Oil and Gas Revenues. Revenues increased 16% to $29.9 million during the nine months ended March 31, 2018 primarily due to a 16% increase in realized prices from $45.46 per equivalent barrel to $52.80 per equivalent barrel on a very slight increase in equivalent barrels. All of our revenues in the current fiscal year came from the Delhi field, as did virtually all of our revenues from the prior year. Net Delhi oil production volumes of 1,811 BOPD at an average price of $55.74 decreased 177 BOPD from the prior year period primarily due to the abnormal sub-freezing temperatures that disrupted operations early in the current quarter together with successful conformance and production enhancement operations in the prior year that stabilized at lower rates in the current fiscal year. Net NGL production averaged 252 BOEPD, at an average price of $31.79 per barrel, an increase of 181 BOEPD compared to in the year-ago period as NGL plant production began in January 2017.
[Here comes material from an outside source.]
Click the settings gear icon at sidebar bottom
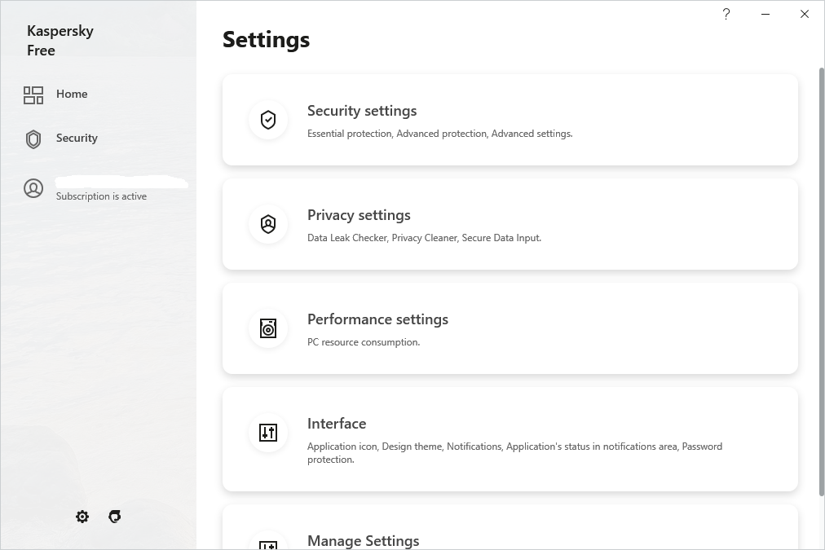825x550 pixels. tap(82, 517)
Production Costs. Production costs for the nine months ended March 31, 2018 were $9.2 million, a $1.7 million, or 23%, increase from the same period a year ago, primarily due to higher CO2 costs and the incremental operating costs of the NGL plant that commenced operations in January 2017. CO2 costs increased $0.6 million, or 20%, due to higher purchased CO2 costs per Mcf, which is correlated with the 21% increase in realized oil price from the prior year period together with a 4% increase in purchase volumes. Average gross purchased CO2 volumes increased from 69.0 MMcf per day in the year-ago period to 71.5 MMcf per day for the current year. Other production costs, which include incremental costs of the NGL plant, power, chemicals, expensed workovers, repairs and maintenance, labor and overhead, increased $1.1 million, or 25%, from the year-ago period. Approximately $0.8 million and $0.3 million of this increase were due to higher NGL plant-related expense and workover expense, respectively. Total production costs per equivalent barrel in the current period were $16.21 per BOE on total production volumes, compared to $13.20 in the prior year period.
Calculated solely on our Delhi working interest volumes, production costs were $21.41 per BOE, of which $9.29 per BOE was CO2 cost. These costs per equivalent barrel exclude production volumes from our royalty interests in the Delhi field, which bear almost no production costs, and are therefore higher than the rates per barrel on our total production volumes.
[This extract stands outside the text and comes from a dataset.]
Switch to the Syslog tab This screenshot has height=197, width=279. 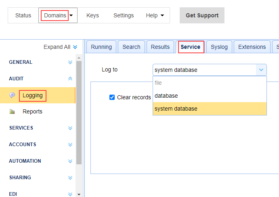tap(219, 47)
General and Administrative Expenses (“G&A”). G&A expenses increased $1.3 million, or 35%, to $5.1 million for the nine months ended March 31, 2018. The expense increase reflected $0.5 million of litigation and settlement expenses, $0.4 million of non-cash stock-based compensation expense, and $0.3 million of due diligence costs associated with property evaluations.
Depreciation, Depletion & Amortization Expense (“DD&A”). DD&A increased $0.4 million, or 10%, to $4.5 million for the nine months ended March 31, 2018 compared to the year-ago period primarily due to increased full cost amortization from a higher amortization rate of $7.94 per BOE compared to $7.23 per BOE in the year ago period and a small increase in production volumes 565,374 BOE. The higher rate was principally due to increased development costs.
Other Economic Factors
Inflation. Although the general inflation rate in the United States, as measured by the Consumer Price Index and the Producer Price Index, has been relatively low in recent years, the oil and gas industry has experienced unusually volatile price movements in commodity prices, vendor goods and oilfield services. Prices for drilling and oilfield services, oilfield equipment, tubulars, labor, expertise and other services impact our lease operating expenses and our capital expenditures. During fiscal 2018 to date, we have seen a firming of prices for operating and capital costs as a result of improving demand and a closer balance with the supply of goods and services in the industry. Product prices, operating costs and development costs may not always move in tandem.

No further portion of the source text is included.